_Reading passage_
————————

Black and Jewish Reporter Natasha Lewin to Launch ‘White Privilege: Radio Play’ Podcast

(Los Angeles, CA – September 17, 2020) – If you were mixed with Black and Jewish and could pass for white, would you use your privilege to secure a job? Fictional reporter Ashley Allen faces this dilemma and others in season one of White Privilege: Radio Play, a new podcast created, written and directed by Natasha Lewin, who is Black and Jewish, a The New York Times Best Selling author and former managing editor for High Times magazine. The six-episode series debuts Friday, Sept. 18, on major podcast platforms including SpotifyApple and Stitcher. Each episode is 10-15 minutes long.

Produced by Creating, Etcetera, White Privilege: Radio Play was inspired by old testament biblical character Queen Esther, who was married to King Ahasuerus of Persia but was afraid to reveal her Jewish heritage or seek freedom for her Jewish people despite pleas from her very vocal family member Mordecai.

“Like biblical Esther, our modern day Ashley Allen has been granted favor in the eyes of white America,” Lewin explains in the series trailer. “She’s given the keys to a cushy carefree world most races and religions will never have access to. As she slips further into the undertow of entitlement, Ashley is called to speak up and speak out against bigotry and hate, starting first with a career she worked so hard to build. And then with her own relationships and family.”

————————

_Excerpted records_
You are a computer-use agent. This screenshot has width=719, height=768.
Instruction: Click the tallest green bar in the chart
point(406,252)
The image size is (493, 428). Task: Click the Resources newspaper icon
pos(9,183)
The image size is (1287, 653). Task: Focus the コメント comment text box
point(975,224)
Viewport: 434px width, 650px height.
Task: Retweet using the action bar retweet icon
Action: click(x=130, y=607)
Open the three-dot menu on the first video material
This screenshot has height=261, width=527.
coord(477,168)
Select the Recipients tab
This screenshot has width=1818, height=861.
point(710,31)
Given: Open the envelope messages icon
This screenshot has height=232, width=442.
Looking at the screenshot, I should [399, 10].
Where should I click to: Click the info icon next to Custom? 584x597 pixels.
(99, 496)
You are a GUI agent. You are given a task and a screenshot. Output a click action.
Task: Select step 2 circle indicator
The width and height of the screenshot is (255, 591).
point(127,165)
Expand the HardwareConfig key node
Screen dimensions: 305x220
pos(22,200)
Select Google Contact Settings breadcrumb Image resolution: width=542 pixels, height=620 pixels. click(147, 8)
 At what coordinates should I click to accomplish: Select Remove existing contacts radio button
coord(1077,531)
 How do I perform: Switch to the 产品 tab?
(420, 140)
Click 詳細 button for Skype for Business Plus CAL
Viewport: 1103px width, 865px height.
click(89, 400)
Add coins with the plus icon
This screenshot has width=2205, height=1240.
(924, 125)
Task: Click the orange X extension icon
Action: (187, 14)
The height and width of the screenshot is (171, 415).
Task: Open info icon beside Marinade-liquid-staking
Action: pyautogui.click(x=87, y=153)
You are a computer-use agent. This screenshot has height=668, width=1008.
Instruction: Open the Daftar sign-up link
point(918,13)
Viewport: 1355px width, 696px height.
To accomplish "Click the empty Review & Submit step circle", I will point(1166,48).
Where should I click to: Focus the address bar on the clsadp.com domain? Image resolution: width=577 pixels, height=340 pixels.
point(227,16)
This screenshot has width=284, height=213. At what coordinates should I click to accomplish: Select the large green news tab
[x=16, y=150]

————————

_Work item 1_
Do these statements agree with the podcast announcement? Answer yes or no for each and quote the words that decide it.
(a) The series has six episodes.
(b) Each episode runs about an hour.
(c) Queen Esther was married to a king of Babylon.
_Work item 2_
Translate this sentence from the podcast announcement into Spanish: "She’s given the keys to a cushy carefree world most races and religions will never have access to."
_Work item 3_
Write what comes next in the podcast announcement, picking up after its last sentence.

_Result 1_
(a) Yes: "The six-episode series debuts Friday, Sept. 18"
(b) No: "Each episode is 10-15 minutes long."
(c) No: "who was married to King Ahasuerus of Persia"

_Result 2_
Le dan las llaves de un mundo cómodo y despreocupado al que la mayoría de las razas y religiones nunca tendrán acceso.

_Result 3_
The series chronicles Ashley’s struggle to be accepted by her Black media peers, cope with finding success as an on air personality for a conservative mainstream media network while passing for white, fight to get her battle with alcohol in order, confront racism and honor monogamy. The riveting podcast series released during a pandemic, heightened racial tension and social unrest has parallels to Lewin’s real life experiences as the daughter of a Jewish father and African American mother.

“White folks can be their worst when they think they’re among their own,” she explains. “If you ever meet me in person, ask about my six days in Kentucky in 1995. The last words my parents said as they dropped me off: ‘Just don’t tell anybody what you are.’ Sorry Blumhouse, your horror stories don’t even come close.”

While Lewin can identify with Ashley, she is proud to celebrate her ethnicity. “I can’t quit Black or change Jewish like it’s a job or a pair of shoes,” she says. “Some people can and do, but not me. God chose my parents. He made me the way I am for a reason. I don’t take these gifts in vain.”